Three and a half years ago, Karst Kreun bought 60 hectares (150 acres) of land by Mount Buller in memory of his late wife, Lindy.
Located in Mansfield in Victoria’s north-east, the property, named “Karlindy” after his wife, had been used for generations for intense farming and seed production.
“It had 11 mature trees on it,” Kreun says. “That’s it.”
Kruen has planted 13,500 native trees and shrubs so far and is aiming for 90,000 by the time he is finished. “I’ve always been keen on conservation and I thought this was a good project to work on,” he says of his mission to attract more birds and wildlife.
“They come for miles. Robins and swallows, wrens and the gang-gang. They have a unique sound.”
Gang-gang cockatoos are listed as endangered under the federal Environment Protection and Biodiversity Conservation Act due to habitat loss in the cool alpine forests they call home.
Rewilding rural Victoria
A similar project is under way at Tillabudgery, a property in the hamlet of Woodfield, near Bonnie Doon, owned by Kirsten Hutchison and her sister Neridda. They inherited the land after their father’s death four years ago and have been continuing his conservation efforts with help from the Victorian government’s BushBank program. The scheme is funding 20,000ha of native forest replanting across the state through partnerships with private landowners.
Hutchison says their aim is to provide foraging habitats for the native wildlife, including gang-gangs, through restoring 43ha of native forest.
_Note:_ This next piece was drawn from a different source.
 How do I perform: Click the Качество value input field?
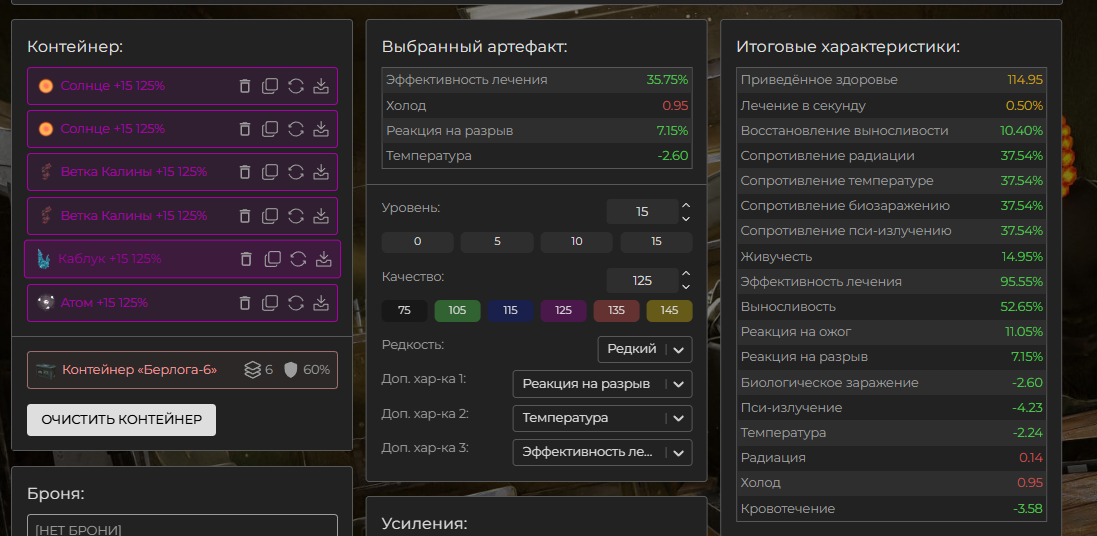click(642, 280)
The site is steep and challenging to work on but they have managed to plant thousands of trees and to control weeds, rabbits and sambar deer.
“It is gang-gang cockatoo country,” Hutchison says. “We sometimes see or hear them during the warmer months when they return to the higher, wetter forests.”
Conservation was their father’s passion. “We always grew up with a strong sense of moral social conscience when it came to the environment,” Hutchison says. “It is our hope that our restoration project will help provide more foraging habitat and help buffer the adjacent Maintongoon bushland reserve to reduce any edge effects for [the gang-gang].”
“Edge effects” are the intrusion of invasive plants and animals into native vegetation through adjacent cleared farmland.
Sean Dooley, the public affairs manager of Birdlife, an Australian non-profit organisation, says gang-gang cockatoos were first listed as endangered in 2022.
“Many people attribute this uplisting of threatened status to the impacts of the black summer bushfires, however, the declines in population were happening well before this,” Dooley says.
The most reliable surveys of the species show population declines of as much as 69% between 1999 and 2019.
“The black summer bushfires were another hammer blow with somewhere between 28 to 36% of their habitat burnt, and an estimated 10% of the population killed in the fires,” Dooley says.
According to the Action Plan for Australian Birds 2020, habitat loss, particularly nesting hollows, due to land-clearing and continuing native forest logging is the main threat to the bird.
Hutchison says she and her sister are also working with the conservation organisation Trust for Nature to permanently protect the property in a conservation covenant, ensuring it remains a long-term habitat for the cockatoos.
“Dad spent most of his time on the property and really threw himself into planting trees on the land,” she says. “We thought we would fulfil Dad’s dream and legacy, transform his property and leave something for the future.”
At Karlindy, Kruen has a similar plan: “The aim is to bring it as close as I can to what it was 200 years ago.”